● Goal
From the start of the records through the line containing "pyautogui.click(x=975, y=693)", render the text as a two-column CSV with the headers instruction and answer. Put one row per record, with each value in a single quoted field and its line breaks replaced by spaces, and leave out the pictures.

● Stored data entries

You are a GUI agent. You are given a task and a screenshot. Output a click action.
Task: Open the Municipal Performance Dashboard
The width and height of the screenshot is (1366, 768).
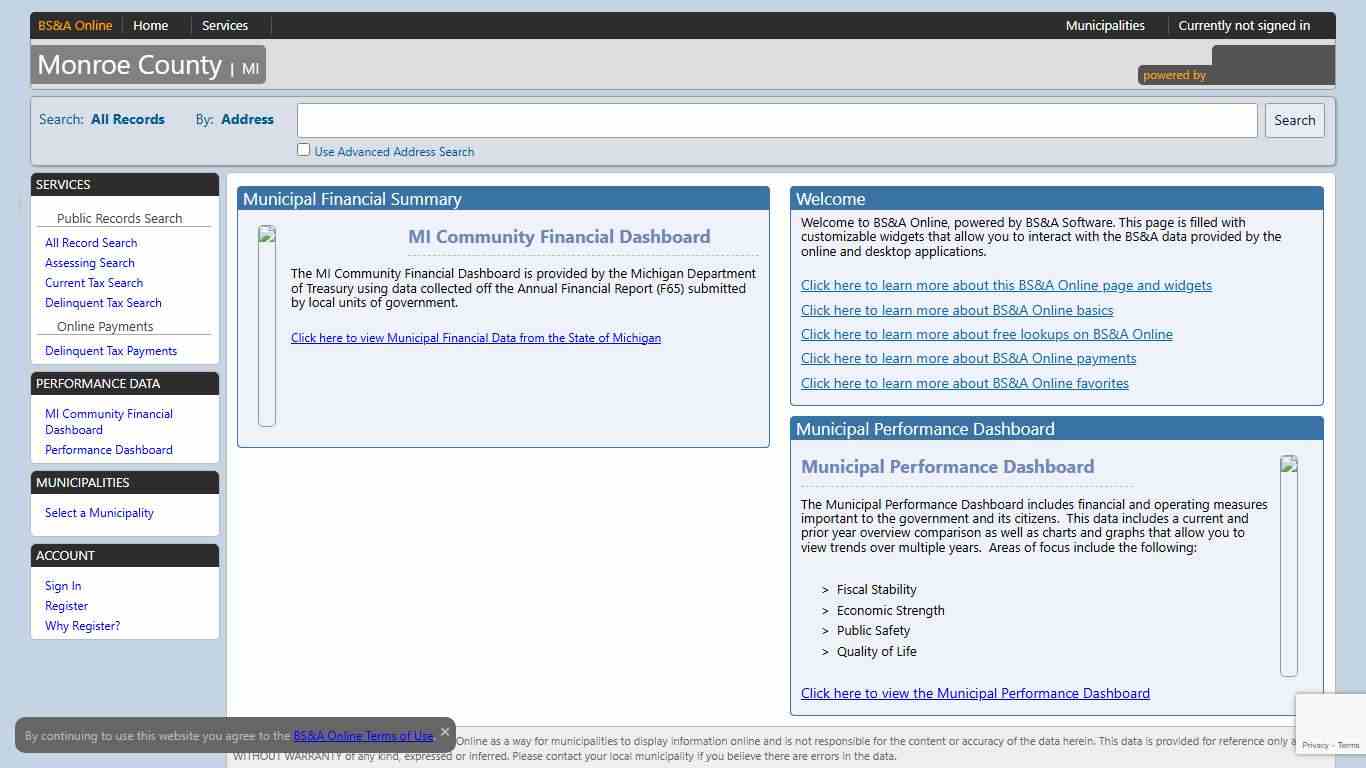pyautogui.click(x=975, y=693)
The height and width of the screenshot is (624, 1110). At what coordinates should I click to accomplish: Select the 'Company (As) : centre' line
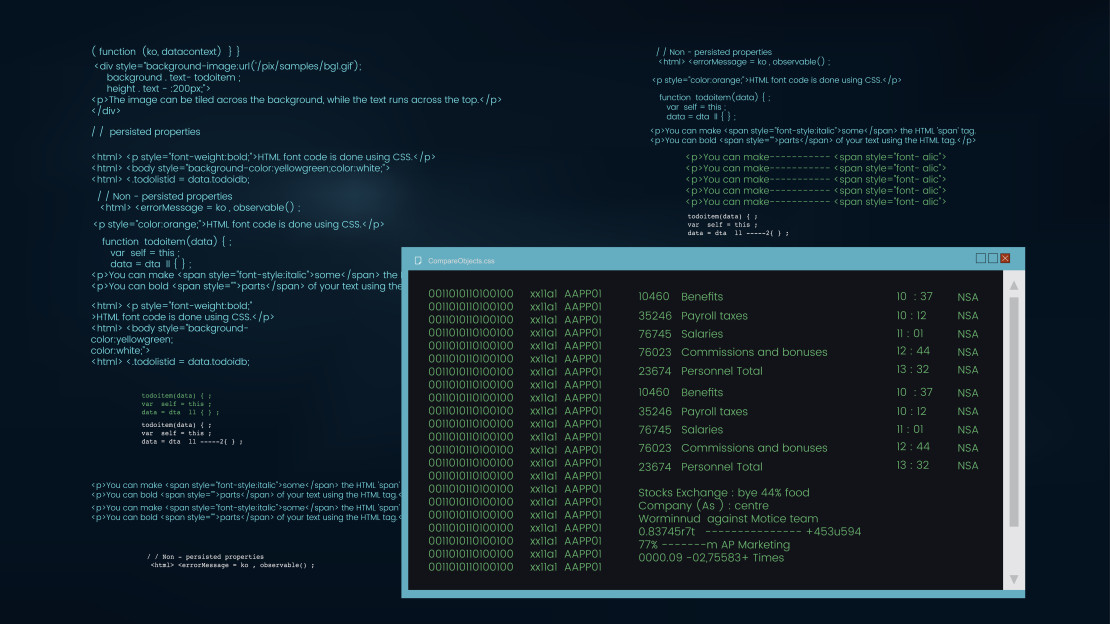[703, 506]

● Solution for this task
instruction,answer
"You are a GUI agent. You are given a task and a screenshot. Output a click action. Task: Open the Municipal Performance Dashboard The width and height of the screenshot is (1366, 768).","pyautogui.click(x=975, y=693)"